And then there’s this:
“Horvath, a pixielike 20-something woman with short, blond hair, is oddly programmed and almost robotic in talk and style, her unnatural delivery and bland words sometimes coming across as if she’s carefully rehearsed the Heilman-Land message in a bedroom mirror.”
But perhaps the most disturbing image of all is the cover shot – candidate Mito Aviles, who gained international fame for hanging Republican Sarah Palin in effigy, is pictured next to two mannequins with the heads of John Heilman and Abbe Land. Upon closer inspection, it appears that there are “strings” to the elbows of each Heilman and Land – but the other “strings” are around the necks of the two incumbents.

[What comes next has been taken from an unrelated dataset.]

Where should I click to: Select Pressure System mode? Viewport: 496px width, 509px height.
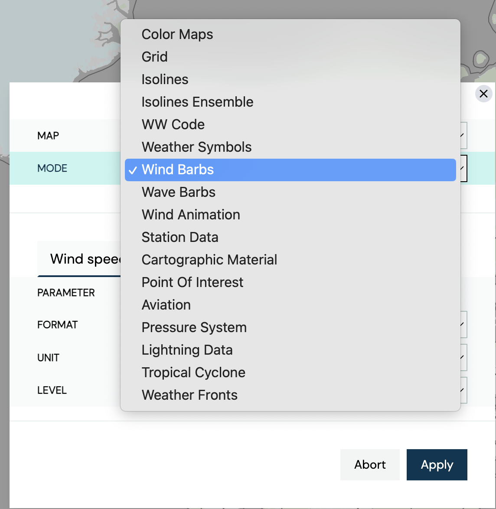pos(194,327)
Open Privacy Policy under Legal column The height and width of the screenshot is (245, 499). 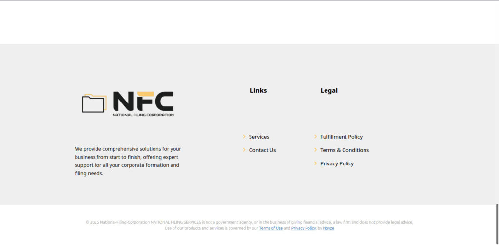pos(337,163)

After the Sarah Palin-effigy incident, Aviles and his partner Chad Michael Morrisette gave an interview in which the paper reported that in addition to then-Mayor Jeffrey Prang, the LA County Sheriff and the Secret Service all discussing the effigy with them:
“The NAACP also sent representatives, according to Morrisette, who supported his right to showcase the effigy, but suggested he showcase it in a different way, rather than from a noose.”
If these mannequins were black, would the West Hollywood progressive or LGBT communities have sloughed off the symbolism as they have apparently done with this cover?